DAP4: Constraint and Query

From OPeNDAP Documentation
Revision as of 13:26, 26 September 2012 by Ndp (talk | contribs) (→‎Background)
⧼opendap2-jumptonavigation⧽

<-- back to OPULS Development

ndp 16:25, 24 September 2012 (PDT)

Background

In DAP2 the constraint expression (CE) was defined as a projection and a selection. The projection being a list of dataset variables to be returned, and the selection being the conditions that must be met to return them. . The projected variables could, if they were arrays, be subset using a square bracket notation (rigorously described elsewhere). The selection was written as a list of "clauses" (my word), separated from the projection and from each other by an "&" character. The selection was applied to all of the requested variables, and in practice was rarely used because the only legitimate application of the selection was to constrain a Sequence object.

The DAP2 CE consumed the entire URL query string, in other words everything after the "?" in the URL was considered to be the DAP2 CE string.

Terms

DAP4 Constraint Expression (CE)
The constraint expression that encapsulates various sub-setting of, and possibly the application of server side functions to variables in a DAP4 dataset.
Query String (QS)
Everything after the "?" character in a URL.

Problems addressed

This proposal puts forth a framework for a DAP4 Query String syntax, which is required for DAP4 the protocol.

Throughout the web the predominate interpretation of the query string is to view it as a collection of key-value pairs (KVP), where each pair is separated by an "&" character.

?key=value&key=value&key=value ...

Many web services utilize this pattern, including our friends at OGC. Because the DAP2 CE subsumed the entire query string it doesn't fit into this model. Tomcat (and other web server frameworks) provide specific API methods for collecting the KVP from the query string, but again DAP2 doesn't play well with this.

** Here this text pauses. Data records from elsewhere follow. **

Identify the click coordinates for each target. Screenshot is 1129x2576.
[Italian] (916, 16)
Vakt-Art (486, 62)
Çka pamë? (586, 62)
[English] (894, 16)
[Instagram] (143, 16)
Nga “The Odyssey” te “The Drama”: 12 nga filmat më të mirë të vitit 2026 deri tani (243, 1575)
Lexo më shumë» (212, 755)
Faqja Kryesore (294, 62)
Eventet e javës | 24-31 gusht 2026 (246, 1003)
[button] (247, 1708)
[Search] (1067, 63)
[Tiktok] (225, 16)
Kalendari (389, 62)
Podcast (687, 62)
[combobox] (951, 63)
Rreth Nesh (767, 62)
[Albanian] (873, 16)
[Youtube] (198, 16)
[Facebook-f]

DAP4 has many needs (problems to be addressed) by the syntax and positioning of the CE. This is a place to begin addressing these issues.

Proposed solution

Constraint Expression

The DAP4 CE should be held in a single key value pair. This means that the "&" character must not be used in the content of the CE. Combined with a riff on Dennis' Filter Proposal we could get to something like this:

?dap4=n,a[3:1:100],k|x<=y|z=y

Where we are asking for the variable n, the 3rd through the 100th elements of the array a, and all members of the rows of sequence k for which k.x<=k.y and k.z=k.y

Additional Server Controls

By removing the "&" character from the CE we open up the rest of the query string to be used to pass server controls and options. Consider if we were to take my corollary to Dennis' filter proposal and allow filters to be applied to arrays. The resulting data object could be expressed as a Sequence, or as a array with a mask applied. A server could support both and the type of result might be controlled by a KVP. You might even specify the mask value:

?dap4=u[25:1:1000][75:1:1000]|u>4.0|u<12.7&arraySelection=mask(0x00)

Or, ask for a Sequence:

?dap4=u[25:1:1000][75:1:1000]|u>4.0|u<12.7&arraySelection=Sequence

Examples

Example:

?dap4=CE&checksums=off&arraySelection=mask(0x00)&saveAs=newgranule&async=true


Example:

?dap4=build_data(place,u[100:200])&checksums=off&arraySelection=Sequence&saveAs=newgranule&async=true

Rationale for the solution

Not a solution, just a starting point.

Discussion

This is just a draft to get my ideas down so that we can talk about them.